Description of the task >>
Every line of the material must appear in the answer exactly as it does here.

Data records >>
Content starts
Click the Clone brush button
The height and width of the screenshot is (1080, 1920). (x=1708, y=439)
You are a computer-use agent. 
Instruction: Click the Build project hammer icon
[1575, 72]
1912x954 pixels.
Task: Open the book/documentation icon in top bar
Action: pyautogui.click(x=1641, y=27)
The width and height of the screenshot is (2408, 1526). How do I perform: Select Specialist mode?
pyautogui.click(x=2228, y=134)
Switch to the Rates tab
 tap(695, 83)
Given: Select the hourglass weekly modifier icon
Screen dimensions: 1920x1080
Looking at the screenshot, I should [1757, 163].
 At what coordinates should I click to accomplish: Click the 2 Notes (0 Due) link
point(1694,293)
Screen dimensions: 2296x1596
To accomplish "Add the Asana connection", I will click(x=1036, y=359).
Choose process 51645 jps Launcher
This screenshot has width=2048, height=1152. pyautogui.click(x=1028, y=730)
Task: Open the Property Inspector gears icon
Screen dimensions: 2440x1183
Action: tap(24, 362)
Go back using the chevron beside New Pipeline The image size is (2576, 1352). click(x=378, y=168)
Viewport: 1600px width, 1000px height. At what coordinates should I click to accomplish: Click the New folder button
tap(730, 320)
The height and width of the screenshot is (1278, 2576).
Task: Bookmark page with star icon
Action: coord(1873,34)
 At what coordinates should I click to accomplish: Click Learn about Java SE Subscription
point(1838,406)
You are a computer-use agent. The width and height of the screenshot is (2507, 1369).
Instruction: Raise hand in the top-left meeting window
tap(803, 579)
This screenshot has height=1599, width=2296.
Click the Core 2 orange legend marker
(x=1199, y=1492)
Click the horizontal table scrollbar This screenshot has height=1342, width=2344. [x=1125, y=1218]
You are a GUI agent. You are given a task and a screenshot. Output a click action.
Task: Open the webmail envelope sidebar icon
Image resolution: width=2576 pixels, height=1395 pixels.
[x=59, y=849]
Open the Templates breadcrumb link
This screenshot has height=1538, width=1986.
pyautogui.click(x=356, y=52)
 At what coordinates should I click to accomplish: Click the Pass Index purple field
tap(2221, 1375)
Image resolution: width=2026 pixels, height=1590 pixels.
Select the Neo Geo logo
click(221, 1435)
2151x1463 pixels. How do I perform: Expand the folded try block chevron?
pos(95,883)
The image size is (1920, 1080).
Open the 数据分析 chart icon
Content ends
Answer space >>
Click the Clone brush button
The height and width of the screenshot is (1080, 1920). (x=1708, y=439)
You are a computer-use agent. 
Instruction: Click the Build project hammer icon
[1575, 72]
1912x954 pixels.
Task: Open the book/documentation icon in top bar
Action: pyautogui.click(x=1641, y=27)
The width and height of the screenshot is (2408, 1526). How do I perform: Select Specialist mode?
pyautogui.click(x=2228, y=134)
Switch to the Rates tab
 tap(695, 83)
Given: Select the hourglass weekly modifier icon
Screen dimensions: 1920x1080
Looking at the screenshot, I should [1757, 163].
 At what coordinates should I click to accomplish: Click the 2 Notes (0 Due) link
point(1694,293)
Screen dimensions: 2296x1596
To accomplish "Add the Asana connection", I will click(x=1036, y=359).
Choose process 51645 jps Launcher
This screenshot has width=2048, height=1152. pyautogui.click(x=1028, y=730)
Task: Open the Property Inspector gears icon
Screen dimensions: 2440x1183
Action: tap(24, 362)
Go back using the chevron beside New Pipeline The image size is (2576, 1352). click(x=378, y=168)
Viewport: 1600px width, 1000px height. At what coordinates should I click to accomplish: Click the New folder button
tap(730, 320)
The height and width of the screenshot is (1278, 2576).
Task: Bookmark page with star icon
Action: coord(1873,34)
 At what coordinates should I click to accomplish: Click Learn about Java SE Subscription
point(1838,406)
You are a computer-use agent. The width and height of the screenshot is (2507, 1369).
Instruction: Raise hand in the top-left meeting window
tap(803, 579)
This screenshot has height=1599, width=2296.
Click the Core 2 orange legend marker
(x=1199, y=1492)
Click the horizontal table scrollbar This screenshot has height=1342, width=2344. [x=1125, y=1218]
You are a GUI agent. You are given a task and a screenshot. Output a click action.
Task: Open the webmail envelope sidebar icon
Image resolution: width=2576 pixels, height=1395 pixels.
[x=59, y=849]
Open the Templates breadcrumb link
This screenshot has height=1538, width=1986.
pyautogui.click(x=356, y=52)
 At what coordinates should I click to accomplish: Click the Pass Index purple field
tap(2221, 1375)
Image resolution: width=2026 pixels, height=1590 pixels.
Select the Neo Geo logo
click(221, 1435)
2151x1463 pixels. How do I perform: Expand the folded try block chevron?
pos(95,883)
The image size is (1920, 1080).
Open the 数据分析 chart icon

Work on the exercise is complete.